The mission of the First Global Challenge is to inspire science and technology leadership and innovation in young people from all nations in order to enhance understanding, instill the importance of cooperation, address the world’s most pressing issues, and improve quality of life for all.
This culminates with an international robotics game that rotates among different nations each year. It aims to show the youth of the world that if they communicate, cooperate, and work together using the tools of science and engineering to find solutions to the world’s grand challenges – water, energy, security, medicine, food, and education – they will be able to accomplish great things and become part of a truly global community.
The First Global Challenge will address one of the 14 grand challenges identified by the national engineering academies of the United States, United Kingdom, and China. Each year, a different issue of global importance will take centre stage as the theme of that year’s First Global Challenge, which will be held in a different nation across the world. In recognition of this year’s challenge’s importance and applicability to all nations, access to clean water will be the focus for the inaugural First Global Robotics Challenge.

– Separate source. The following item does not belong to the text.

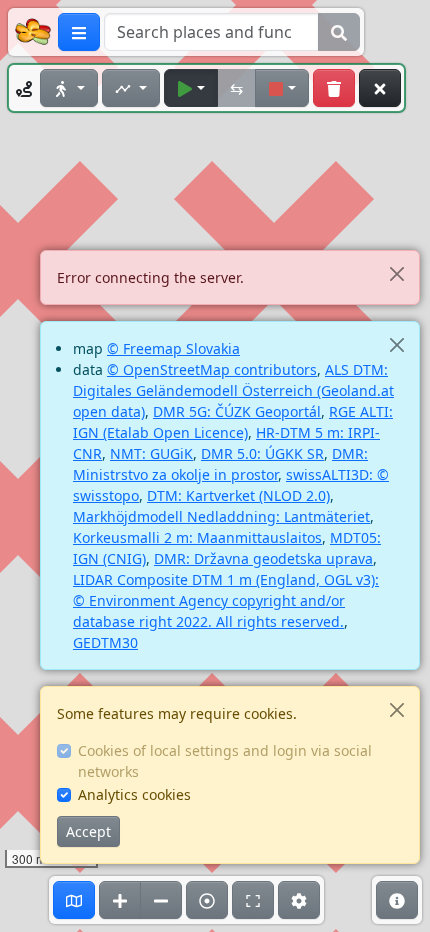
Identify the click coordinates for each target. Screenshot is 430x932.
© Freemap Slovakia (173, 348)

This year’s robotics challenge will reflect how we need to cooperate as a global society to solve the water crisis. Teams representing over 100 different countries will be organized into two competing alliances; each alliance will be composed of three national teams that rearrange into different alliances for each match. These alliances are tasked with accomplishing engineering tasks such as the storing of drinkable water, filtering of contaminated water, and procuring of new sources of water. Pollutants in the water will need to be separated, and clean water will need to be brought to each team’s reservoir within the allotted time.
There will also be a group task at the end of each round where all teams will work together to accomplish a common goal. Therefore, First Global competitors will need to design their robot to: (1) complete a variety of engineering tasks focused on access to clean water; and (2) best cooperate in international robot alliances that have a variety of skills to accomplish these tasks because alliances that cooperate the best will be most prepared to succeed.